▶ PROBLEM: Render every entry verbatim.

*** DATA TO USE Section Begins ***

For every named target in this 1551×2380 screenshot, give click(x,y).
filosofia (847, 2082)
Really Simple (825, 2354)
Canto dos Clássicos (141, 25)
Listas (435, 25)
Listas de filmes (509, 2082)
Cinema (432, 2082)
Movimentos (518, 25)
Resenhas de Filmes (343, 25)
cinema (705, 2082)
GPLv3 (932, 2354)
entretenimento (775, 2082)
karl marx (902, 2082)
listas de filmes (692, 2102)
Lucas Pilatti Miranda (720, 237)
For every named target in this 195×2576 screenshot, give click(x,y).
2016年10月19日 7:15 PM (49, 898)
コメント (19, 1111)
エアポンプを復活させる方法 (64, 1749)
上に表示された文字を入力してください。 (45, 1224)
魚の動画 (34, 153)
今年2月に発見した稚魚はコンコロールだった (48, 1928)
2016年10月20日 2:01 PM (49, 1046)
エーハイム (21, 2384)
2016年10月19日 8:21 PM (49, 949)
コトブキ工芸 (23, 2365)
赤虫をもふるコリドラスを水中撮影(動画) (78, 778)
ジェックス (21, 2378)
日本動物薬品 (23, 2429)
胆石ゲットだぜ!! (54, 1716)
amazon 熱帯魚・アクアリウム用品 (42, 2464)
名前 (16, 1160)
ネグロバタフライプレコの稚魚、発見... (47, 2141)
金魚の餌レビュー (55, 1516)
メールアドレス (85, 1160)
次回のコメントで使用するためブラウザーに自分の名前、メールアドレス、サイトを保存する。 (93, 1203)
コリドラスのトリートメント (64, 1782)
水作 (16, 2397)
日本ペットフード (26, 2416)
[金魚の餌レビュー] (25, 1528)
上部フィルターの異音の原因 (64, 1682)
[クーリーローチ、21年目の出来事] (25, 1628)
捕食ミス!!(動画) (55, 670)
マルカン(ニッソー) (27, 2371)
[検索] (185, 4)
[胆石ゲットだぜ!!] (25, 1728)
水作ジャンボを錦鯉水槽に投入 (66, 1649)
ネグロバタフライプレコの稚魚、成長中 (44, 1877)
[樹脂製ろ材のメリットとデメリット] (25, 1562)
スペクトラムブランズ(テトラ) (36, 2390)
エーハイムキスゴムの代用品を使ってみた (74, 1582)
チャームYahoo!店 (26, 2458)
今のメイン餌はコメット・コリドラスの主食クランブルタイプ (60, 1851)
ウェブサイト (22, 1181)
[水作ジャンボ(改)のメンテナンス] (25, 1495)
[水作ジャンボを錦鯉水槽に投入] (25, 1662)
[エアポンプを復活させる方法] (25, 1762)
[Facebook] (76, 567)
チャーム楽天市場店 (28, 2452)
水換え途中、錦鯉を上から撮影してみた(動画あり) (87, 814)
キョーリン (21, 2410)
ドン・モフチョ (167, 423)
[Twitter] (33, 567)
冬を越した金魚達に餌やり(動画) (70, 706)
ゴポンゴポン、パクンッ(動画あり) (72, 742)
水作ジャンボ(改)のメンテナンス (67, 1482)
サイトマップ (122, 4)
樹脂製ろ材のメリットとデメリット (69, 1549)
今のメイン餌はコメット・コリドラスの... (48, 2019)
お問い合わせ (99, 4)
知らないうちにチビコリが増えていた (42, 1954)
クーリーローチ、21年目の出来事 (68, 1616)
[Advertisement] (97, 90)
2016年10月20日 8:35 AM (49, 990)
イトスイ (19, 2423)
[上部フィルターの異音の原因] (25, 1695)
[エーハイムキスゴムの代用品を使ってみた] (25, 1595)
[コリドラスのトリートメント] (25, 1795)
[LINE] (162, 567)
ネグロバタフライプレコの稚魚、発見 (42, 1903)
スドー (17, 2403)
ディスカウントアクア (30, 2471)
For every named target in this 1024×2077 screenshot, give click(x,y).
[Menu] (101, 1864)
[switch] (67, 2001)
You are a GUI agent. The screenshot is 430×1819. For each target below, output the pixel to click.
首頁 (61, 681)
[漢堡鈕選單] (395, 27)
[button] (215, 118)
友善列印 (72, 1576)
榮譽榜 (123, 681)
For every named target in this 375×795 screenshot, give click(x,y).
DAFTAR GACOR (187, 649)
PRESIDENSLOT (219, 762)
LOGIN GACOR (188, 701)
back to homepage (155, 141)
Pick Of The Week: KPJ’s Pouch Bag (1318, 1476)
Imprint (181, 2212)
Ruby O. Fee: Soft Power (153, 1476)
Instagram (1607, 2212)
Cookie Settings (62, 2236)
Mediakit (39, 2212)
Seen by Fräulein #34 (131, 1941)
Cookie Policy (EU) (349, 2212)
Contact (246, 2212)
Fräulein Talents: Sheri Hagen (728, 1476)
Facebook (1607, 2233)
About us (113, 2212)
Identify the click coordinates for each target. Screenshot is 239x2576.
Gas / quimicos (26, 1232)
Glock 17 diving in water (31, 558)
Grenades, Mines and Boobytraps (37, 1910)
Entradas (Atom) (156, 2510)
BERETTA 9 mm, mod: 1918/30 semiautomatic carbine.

*** DATA TO USE Section Ends ***

▶ EXPECTED OUTPUT:
For every named target in this 1551×2380 screenshot, give click(x,y).
filosofia (847, 2082)
Really Simple (825, 2354)
Canto dos Clássicos (141, 25)
Listas (435, 25)
Listas de filmes (509, 2082)
Cinema (432, 2082)
Movimentos (518, 25)
Resenhas de Filmes (343, 25)
cinema (705, 2082)
GPLv3 (932, 2354)
entretenimento (775, 2082)
karl marx (902, 2082)
listas de filmes (692, 2102)
Lucas Pilatti Miranda (720, 237)
For every named target in this 195×2576 screenshot, give click(x,y).
2016年10月19日 7:15 PM (49, 898)
コメント (19, 1111)
エアポンプを復活させる方法 (64, 1749)
上に表示された文字を入力してください。 (45, 1224)
魚の動画 (34, 153)
今年2月に発見した稚魚はコンコロールだった (48, 1928)
2016年10月20日 2:01 PM (49, 1046)
エーハイム (21, 2384)
2016年10月19日 8:21 PM (49, 949)
コトブキ工芸 (23, 2365)
赤虫をもふるコリドラスを水中撮影(動画) (78, 778)
ジェックス (21, 2378)
日本動物薬品 (23, 2429)
胆石ゲットだぜ!! (54, 1716)
amazon 熱帯魚・アクアリウム用品 (42, 2464)
名前 (16, 1160)
ネグロバタフライプレコの稚魚、発見... (47, 2141)
金魚の餌レビュー (55, 1516)
メールアドレス (85, 1160)
次回のコメントで使用するためブラウザーに自分の名前、メールアドレス、サイトを保存する。 (93, 1203)
コリドラスのトリートメント (64, 1782)
水作 (16, 2397)
日本ペットフード (26, 2416)
[金魚の餌レビュー] (25, 1528)
上部フィルターの異音の原因 (64, 1682)
[クーリーローチ、21年目の出来事] (25, 1628)
捕食ミス!!(動画) (55, 670)
マルカン(ニッソー) (27, 2371)
[検索] (185, 4)
[胆石ゲットだぜ!!] (25, 1728)
水作ジャンボを錦鯉水槽に投入 (66, 1649)
ネグロバタフライプレコの稚魚、成長中 (44, 1877)
[樹脂製ろ材のメリットとデメリット] (25, 1562)
スペクトラムブランズ(テトラ) (36, 2390)
エーハイムキスゴムの代用品を使ってみた (74, 1582)
チャームYahoo!店 (26, 2458)
今のメイン餌はコメット・コリドラスの主食クランブルタイプ (60, 1851)
ウェブサイト (22, 1181)
[水作ジャンボ(改)のメンテナンス] (25, 1495)
[水作ジャンボを錦鯉水槽に投入] (25, 1662)
[エアポンプを復活させる方法] (25, 1762)
[Facebook] (76, 567)
チャーム楽天市場店 (28, 2452)
水換え途中、錦鯉を上から撮影してみた(動画あり) (87, 814)
キョーリン (21, 2410)
ドン・モフチョ (167, 423)
[Twitter] (33, 567)
冬を越した金魚達に餌やり(動画) (70, 706)
ゴポンゴポン、パクンッ(動画あり) (72, 742)
水作ジャンボ(改)のメンテナンス (67, 1482)
サイトマップ (122, 4)
樹脂製ろ材のメリットとデメリット (69, 1549)
今のメイン餌はコメット・コリドラスの... (48, 2019)
お問い合わせ (99, 4)
知らないうちにチビコリが増えていた (42, 1954)
クーリーローチ、21年目の出来事 (68, 1616)
[Advertisement] (97, 90)
2016年10月20日 8:35 AM (49, 990)
イトスイ (19, 2423)
[上部フィルターの異音の原因] (25, 1695)
[エーハイムキスゴムの代用品を使ってみた] (25, 1595)
[コリドラスのトリートメント] (25, 1795)
[LINE] (162, 567)
ネグロバタフライプレコの稚魚、発見 (42, 1903)
スドー (17, 2403)
ディスカウントアクア (30, 2471)
For every named target in this 1024×2077 screenshot, give click(x,y).
[Menu] (101, 1864)
[switch] (67, 2001)
You are a GUI agent. The screenshot is 430×1819. For each target below, output the pixel to click.
首頁 (61, 681)
[漢堡鈕選單] (395, 27)
[button] (215, 118)
友善列印 (72, 1576)
榮譽榜 (123, 681)
For every named target in this 375×795 screenshot, give click(x,y).
DAFTAR GACOR (187, 649)
PRESIDENSLOT (219, 762)
LOGIN GACOR (188, 701)
back to homepage (155, 141)
Pick Of The Week: KPJ’s Pouch Bag (1318, 1476)
Imprint (181, 2212)
Ruby O. Fee: Soft Power (153, 1476)
Instagram (1607, 2212)
Cookie Settings (62, 2236)
Mediakit (39, 2212)
Seen by Fräulein #34 (131, 1941)
Cookie Policy (EU) (349, 2212)
Contact (246, 2212)
Fräulein Talents: Sheri Hagen (728, 1476)
Facebook (1607, 2233)
About us (113, 2212)
Identify the click coordinates for each target. Screenshot is 239x2576.
Gas / quimicos (26, 1232)
Glock 17 diving in water (31, 558)
Grenades, Mines and Boobytraps (37, 1910)
Entradas (Atom) (156, 2510)
BERETTA 9 mm, mod: 1918/30 semiautomatic carbine.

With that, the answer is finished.